§ **Exercise directions**: The entries below are to be given back exactly, with images excluded.

···

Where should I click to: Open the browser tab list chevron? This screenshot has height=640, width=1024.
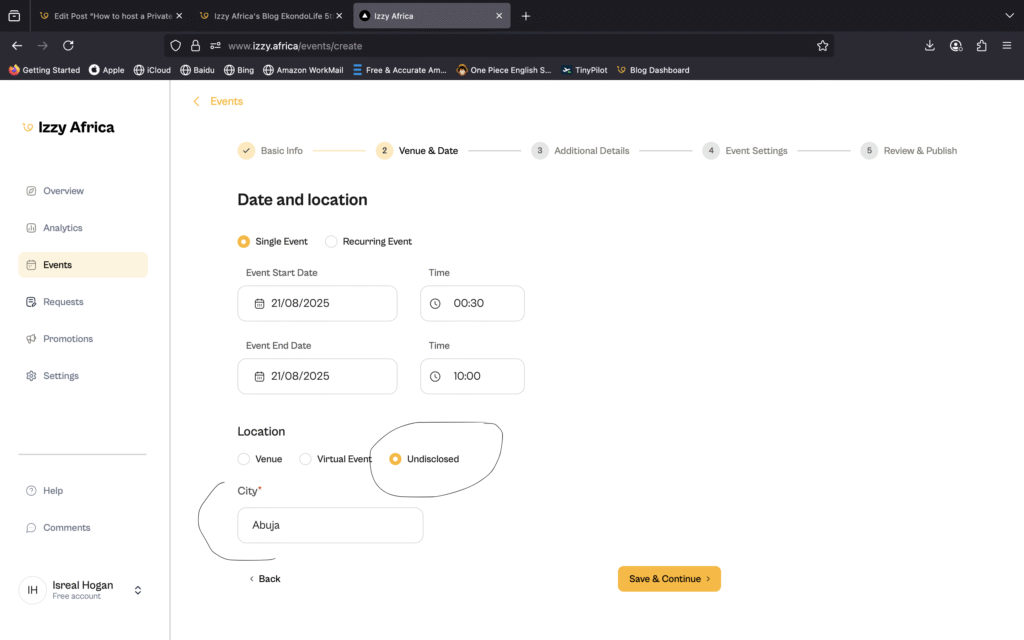point(1009,16)
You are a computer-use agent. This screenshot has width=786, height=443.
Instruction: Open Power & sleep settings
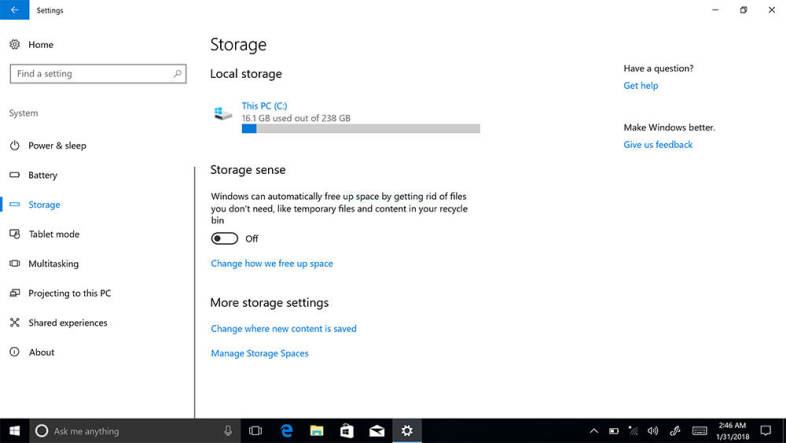click(x=57, y=146)
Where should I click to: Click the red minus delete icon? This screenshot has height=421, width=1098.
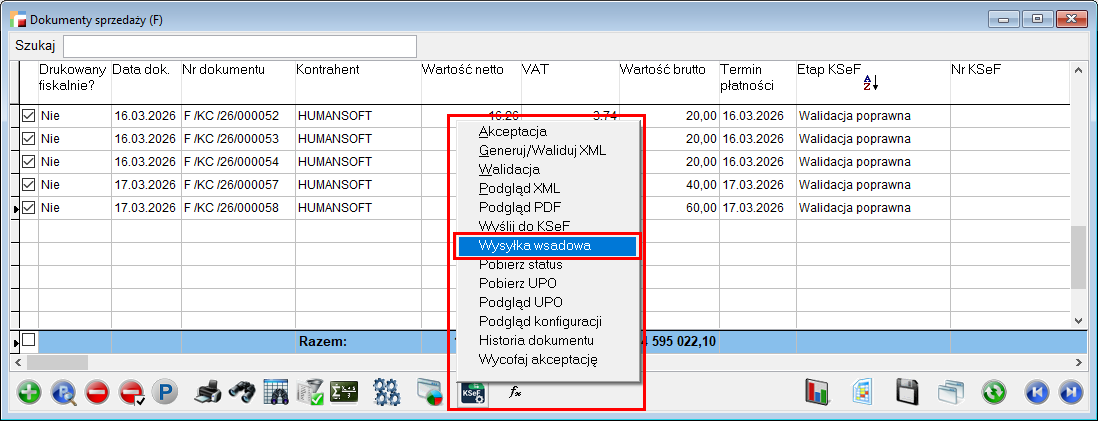click(x=96, y=392)
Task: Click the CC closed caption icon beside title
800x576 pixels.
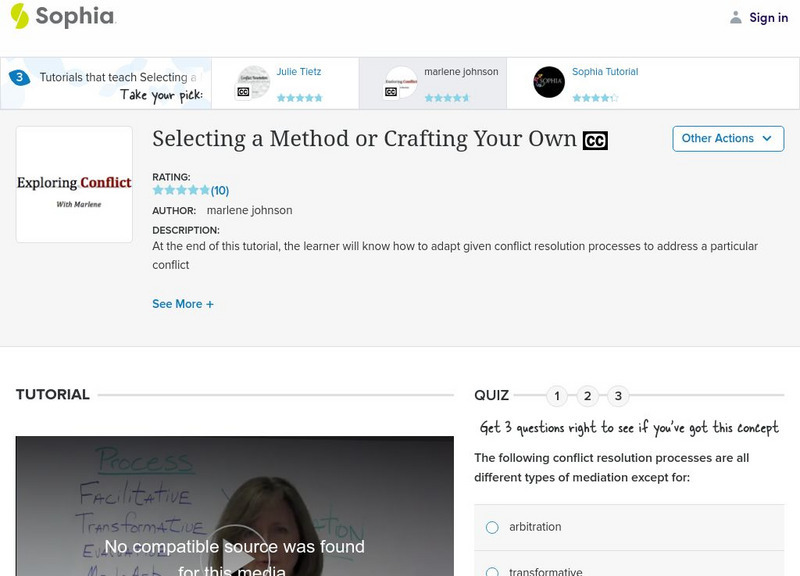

···

§ **Solution for this exercise**:
Where should I click to: Open the browser tab list chevron? This screenshot has height=640, width=1024.
point(1009,16)
You are a computer-use agent. This screenshot has width=786, height=443.
Instruction: Open Power & sleep settings
click(x=57, y=146)
Where should I click to: Click the red minus delete icon? This screenshot has height=421, width=1098.
click(x=96, y=392)
Task: Click the CC closed caption icon beside title
800x576 pixels.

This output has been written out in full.